With the COVID-19 fallout and recent restrictions closing in-house dining many restaurants have had to lay off staff due to financial constraints. This action may jeopardize an employer’s future ability to hire more staff under the FWP, Kristi Farrell, owner of Opa Sushi told The Northern View, on April 9.

Farrell said the Foreign Worker Program is an asset to the region and allows the hiring of specially skilled workers for a contracted period when the candidate pool is shallow. The FWP is a popular program offering a remedy in an industry that traditionally has hiring challenges in the North Coast. Employer applicants are vetted under a strict process, including a review of staff turnover.

“The challenge that’s hitting us right now is if you lay off anybody that impacts your employer record. So in the future, if you put another application in, and you have a layoff on your history in your file, it could impact your application.”

This is placing many business owners in a loophole Farrell said, or with so many other stressors throughout the pandemic its an issue many may not have thought of yet. The issue being the FWP is not allowing some employers with room to make a choice to lay off or not.

“It’s the flexibility piece, but the government hasn’t caught up with the restrictions. So, it’s a risk to lay off people who are on contract with you at this point.”

“Because we don’t know what the future impact might be if we lay off people, this [employer restriction] kind of ties our hands to adjust our resources,” Farrell said.

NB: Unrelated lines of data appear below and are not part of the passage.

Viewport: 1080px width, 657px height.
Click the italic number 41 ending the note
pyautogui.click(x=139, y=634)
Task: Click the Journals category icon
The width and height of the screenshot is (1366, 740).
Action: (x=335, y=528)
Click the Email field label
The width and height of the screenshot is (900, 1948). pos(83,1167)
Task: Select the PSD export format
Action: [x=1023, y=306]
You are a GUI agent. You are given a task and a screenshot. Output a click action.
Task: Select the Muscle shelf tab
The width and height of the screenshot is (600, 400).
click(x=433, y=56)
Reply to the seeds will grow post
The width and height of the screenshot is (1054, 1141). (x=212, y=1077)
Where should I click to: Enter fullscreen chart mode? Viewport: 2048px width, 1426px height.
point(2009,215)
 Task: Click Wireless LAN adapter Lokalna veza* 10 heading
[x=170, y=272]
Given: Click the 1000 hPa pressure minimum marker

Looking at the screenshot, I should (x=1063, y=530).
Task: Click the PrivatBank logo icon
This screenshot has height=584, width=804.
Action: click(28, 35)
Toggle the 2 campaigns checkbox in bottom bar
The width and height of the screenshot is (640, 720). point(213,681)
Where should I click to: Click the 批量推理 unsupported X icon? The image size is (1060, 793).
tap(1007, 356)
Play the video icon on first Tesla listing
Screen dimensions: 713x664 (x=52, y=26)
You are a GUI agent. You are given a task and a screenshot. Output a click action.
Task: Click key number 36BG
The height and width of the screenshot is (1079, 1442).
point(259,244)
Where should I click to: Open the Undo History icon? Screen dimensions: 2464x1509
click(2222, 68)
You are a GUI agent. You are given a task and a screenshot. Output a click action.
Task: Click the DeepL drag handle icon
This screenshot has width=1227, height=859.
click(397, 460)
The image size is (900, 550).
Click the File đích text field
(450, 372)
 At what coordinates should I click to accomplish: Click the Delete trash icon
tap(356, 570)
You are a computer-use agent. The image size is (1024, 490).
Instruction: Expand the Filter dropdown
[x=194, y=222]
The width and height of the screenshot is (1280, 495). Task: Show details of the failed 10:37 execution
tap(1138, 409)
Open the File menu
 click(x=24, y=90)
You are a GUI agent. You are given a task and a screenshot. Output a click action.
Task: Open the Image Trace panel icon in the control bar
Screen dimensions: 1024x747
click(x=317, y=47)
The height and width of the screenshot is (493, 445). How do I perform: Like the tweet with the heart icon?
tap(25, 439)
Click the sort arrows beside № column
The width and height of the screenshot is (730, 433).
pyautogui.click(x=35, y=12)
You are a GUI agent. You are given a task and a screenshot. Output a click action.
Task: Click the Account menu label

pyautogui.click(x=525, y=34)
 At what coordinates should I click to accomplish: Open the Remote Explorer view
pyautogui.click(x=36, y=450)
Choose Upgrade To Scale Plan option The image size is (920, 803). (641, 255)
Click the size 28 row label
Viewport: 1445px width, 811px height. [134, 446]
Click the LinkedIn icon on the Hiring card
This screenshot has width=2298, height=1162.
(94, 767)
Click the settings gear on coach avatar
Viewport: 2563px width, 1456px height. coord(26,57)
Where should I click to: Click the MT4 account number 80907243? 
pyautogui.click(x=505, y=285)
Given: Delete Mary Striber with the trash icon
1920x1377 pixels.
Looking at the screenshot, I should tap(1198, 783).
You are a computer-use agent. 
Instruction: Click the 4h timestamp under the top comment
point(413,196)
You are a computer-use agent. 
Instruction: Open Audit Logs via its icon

Farrell said she has a lot of success with FWP and also has had positive results with the government’s COVID-19 initiatives for business relief, but some of the penalizing issues are not realized until the whole process has been completed.

“The only thing I’m really stressing is with all of the changes with COVID here’s an instance where we do need the federal government to show some flexibility because [a business owner] can’t make changes unless they know for sure they’re not going to be penalized for it,” Farrell said.

“Because our incomes are so unpredictable at this point, we need some stability or ability to manage our human resources effectively,” she said.

Taylor Bachrach, M.P. for the Skeena-Bulkley Valley, told The Northern View he hears what Farrell is saying and recognizes her concerns that the foreign worker program as it’s currently structured places some restrictions on employers when it comes to layoffs.

“Ultimately, we need the federal government to show leadership and ensure that the FWP is responding to the unique conditions of the pandemic. I think that’s the bottom line,” Bachrach said.

“I believe the high-level objectives and values need to protect the rights of workers, take care of people who have been negatively affected by the pandemic, and also be fair to local employers. That is the balance that is really important.”

He said the pandemic has put a lot of employers in an exceptionally difficult situation where they simply don’t have the revenue to keep all of their staff on the payroll, even with the support programs that have been offered.

“I feel a lot of empathy for employers who are in that situation because I know they care deeply about their employees. The last thing they want to do is lay people off when they’re faced with those tough decisions. I think there needs to be some provisions made to ensure that those tough decisions are equitable for all employees.”

Bachrach said he hears from a lot of employers throughout the whole region particularly those in the hospitality and food and beverage sector that the foreign worker program fills in important gaps and assists with difficulties hiring from the local labour market. He said he will be reaching out to the department that runs the FWP as well as his colleague and critic of Citizenship and Immigration to gain more clarity and to see how they are dealing with issues such as this.